[Texto de leitura]

╭──

O dinheiro que foram pedir aos bancos estrangeiros, às escondidas e à margem das leis nacionais, em nome do Estado, serviu, tão-somente, para outros fins menos para os quais haviam sido projectados e até passarem garantias do Estado moçambicano dizendo que, caso as empresas beneficiárias desse volumoso calote - EMATUM, MAM e PROINDICUS - não pudessem pagar a sua dívida, nós, o povo, havíamos de arcar com a responsabilidade de devolver o dinheiro com os respectivos juros de mora aos fiadores dessa grana. O festival da gatunagem era de tal ordem que mesmo os que tinham o dever profissional de proteger o país, também, entraram na roubalheira, acumulando avultadas somas de dinheiro para si e inundar a seus familiares, amigos e comparsas de riqueza para a qual nunca verteram um pingo sequer de suor.
Os promotores do calote sabiam que o seu projecto não daria os resultados que propalam por ser inconsistente. Os países precavidos, como a Nigéria, Namíbia e Angola haviam rejeitado e afastado, mas o mesmo foi aclamado por corruptos da nossa terra por ter visto uma luz no fundo túnel para ficarem, de vez, ricos. Foi isso o que aconteceu – os 2,2 biliões de dólares desembolsados saíram dos bancos para o construtor dos barquitos que estão a apodrecer no Porto de Pesca de Maputo. Nem um cêntimo passou dos cofres do Estado. Isso é mesmo fraude. Somos obrigados a pagar uma dívida que nunca passou dos seus cofres. Foi um acerto entre os funcionários dos bancos que disponibilizaram os fundos, o construtor dos barquinhos e os nossos corruptos inflacionaram a dívida inicial calculada em 302 milhões de dólares para 622 milhões e daqui disparou para 2,2 mil milhões de dólares, para satisfazer os apetites dos corruptos.

╰──

[Tarefa a realizar] Segundo o texto, quais países rejeitaram o projeto, por favor? Responda com base apenas no texto.

[Extrato de dados]
╭──

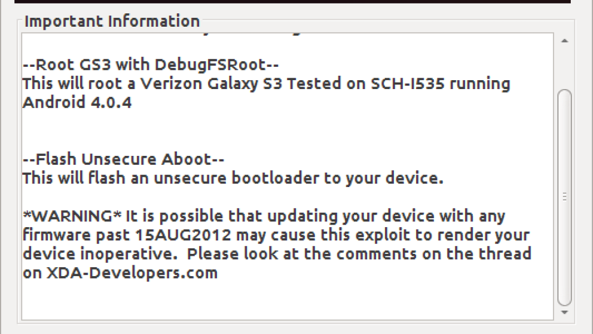Click the vertical scrollbar thumb
Viewport: 593px width, 334px height.
tap(564, 197)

╰──

[A resposta] Nigéria, Namíbia e Angola.